── Testo selezionato

Membri dell’ Organizzazione Nazionale della Gioventù salutano Ioannis Metaxas.

Allo scoppio della Grande Guerra il Regno di Grecia rimase inizialmente neutrale, anche se nei confronti del neonato Regno di Albania e del traballante Impero Ottomano si manifestavano ampie rivendicazioni territoriali. La megale idea (il progetto di unificare tutte le comunità elleniche in un unico Stato) era insomma il corrispettivo dell’irredentismo italiano, così come Bulgaria e Romania intendevano portare entro i propri confini comunità di connazionali ancora sotto dominazione straniera e rimasero a lungo alla finestra in attesa di decidere da che parte schierarsi nel conflitto che stava assumendo proporzioni sempre più spaventose in termini di costi umani e materiali. I tanto bistrattati giri di walzer della diplomazia italiana, insomma, erano tutt’altro che esclusiva del regno sabaudo.

────
── Dati forniti

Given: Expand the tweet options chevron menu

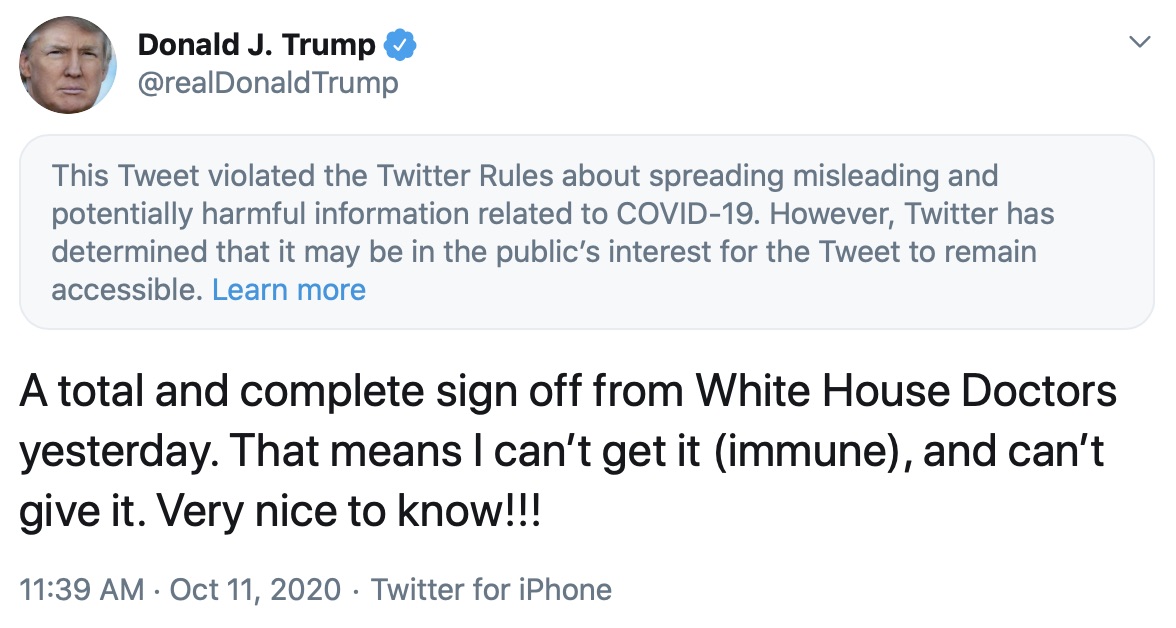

────

_Obiettivo:_
Riassumi il paragrafo del testo selezionato che comincia con «Allo scoppio della Grande Guerra», mantenendone i fatti principali.

_Risposta completa:_
Allo scoppio della Grande Guerra la Grecia rimase inizialmente neutrale, pur avanzando ampie rivendicazioni territoriali verso il neonato Regno di Albania e l'Impero Ottomano in crisi. La megale idea, cioè il progetto di riunire tutte le comunità elleniche in un solo Stato, corrispondeva all'irredentismo italiano. Allo stesso modo Bulgaria e Romania volevano includere nei propri confini i connazionali sotto dominio straniero e attesero a lungo prima di scegliere da che parte schierarsi in un conflitto sempre più costoso in vite e risorse. I criticati giri di walzer della diplomazia italiana non erano quindi un'esclusiva del regno sabaudo.